Articulações para o impeachment da petista Dilma Rousseff, que fez Temer chegar à Presidência, ocorreram ao redor dessa mesma mesa de madeira maciça. Um grupo de políticos experientes começou a se reunir e traçar cenários diante da fragilidade da petista. O núcleo duro desses encontros foi batizado de G-8, G de "geriátrico", explicou Heráclito, devido à faixa etária dos integrantes: Jarbas Vasconcelos (PMDB-PE), 75 anos, e José Carlos Aleluia (DEM-BA), Rubens Bueno (PPS-PR), e Benito Gama (PTB-BA) - os três com 69 anos. Dois dos participantes se tornaram ministros de Temer: Mendonça Filho (Educação), 51 anos, e Raul Jungmann (Defesa), 65 anos.
Segunda acusação. Para Temer, sentar à mesa com Heráclito hoje tem um outro objetivo: evitar que ele mesmo seja afastado do Palácio do Planalto, articulando votos na Câmara para barrar a segunda denúncia contra o peemedebista. Além disso, o deputado é visto como um elo com Maia, sucessor imediato de Temer. Tanto durante a tramitação da primeira denúncia quanto agora, o presidente da Câmara faz movimentos considerados dúbios pelos governistas. O clima entre os dois não anda nada bom, mas Heráclito minimiza.

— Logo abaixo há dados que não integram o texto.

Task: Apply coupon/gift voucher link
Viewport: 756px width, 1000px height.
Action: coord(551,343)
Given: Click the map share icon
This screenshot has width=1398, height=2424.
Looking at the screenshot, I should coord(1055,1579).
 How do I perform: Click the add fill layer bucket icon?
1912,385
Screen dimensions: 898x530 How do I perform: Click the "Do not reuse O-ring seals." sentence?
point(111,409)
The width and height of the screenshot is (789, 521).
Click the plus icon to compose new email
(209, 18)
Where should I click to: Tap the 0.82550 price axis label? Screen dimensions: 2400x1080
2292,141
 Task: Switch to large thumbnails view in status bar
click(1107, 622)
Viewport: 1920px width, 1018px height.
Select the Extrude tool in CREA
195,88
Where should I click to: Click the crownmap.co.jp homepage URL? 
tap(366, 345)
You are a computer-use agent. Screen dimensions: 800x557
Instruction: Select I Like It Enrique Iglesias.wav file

"Existe em política uma coisa muito ruim: são os cumpridores da ordem não dada e os cavaleiros das desavenças. É muito comum esse leva e traz, como é o caso agora entre as duas mais importantes figuras da hierarquia administrativa da República."
O deputado, no entanto, pontua que Temer tem sorte de ter Maia como o primeiro na linha sucessória. "Eu conheci Rodrigo e acompanhei o seu amadurecimento político, acho que o Michel deve se sentir muito satisfeito, muito feliz, por ter alguém com a responsabilidade dele. Eu nunca vi o Rodrigo mexer uma pedra contra o Michel."
A amizade com Maia vem dos tempos que Heráclito era filiado ao DEM. O piauiense chegou ao partido quando ele ainda se chamava PFL e deixou a sigla em 2014, segundo ele, por uma questão de "sobrevivência política". Com o enfraquecimento da legenda no Nordeste depois dos governos petistas, se acomodou no PSB a convite do ex-governador de Pernambuco Eduardo Campos, morto em um acidente de avião em agosto de 2014.
Após quase 40 anos de vida pública, o deputado também é alvo de inquérito da Operação Lava Jato que tramita no Supremo Tribunal Federal (STF). Nas planilhas da Odebrecht, ele foi identificado como "Boca Mole". Hoje, coleciona mandatos e histórias que incluem personagens como Ulysses Guimarães e Tancredo Neves. Do primeiro, se aproximou durante a Constituinte. Em 1989, a casa do Lago Sul serviu como uma espécie de comitê informal para a campanha a Presidente de "dr. Ulysses".
Além do DEM e do PSB, Heráclito já foi filiado ao PDT, ao PMDB e à Arena, partido que deu sustentação à ditadura militar e pelo qual conquistou o seu primeiro mandato de deputado no final da década de 1970. Até hoje, ele chama o Golpe de 1964 de "revolução".
Três anos após a morte de Campos, Heráclito está de malas prontas para voltar ao DEM - ou melhor, ao partido que será criado a partir da reconfiguração de forças que está sendo liderada por Maia. Sobre a saída do PSB, que ameaça de expulsão os deputados pró-Temer, ele explica: "O convite era para que eu participasse de um partido plural e em vias de expansão. Eduardo Campos sabia o meu perfil, sabia medir a batimetria do meu socialismo. O problema é que, de repente, a direção do partido decidiu mudar de rumo". As informações são do jornal O Estado de S. Paulo.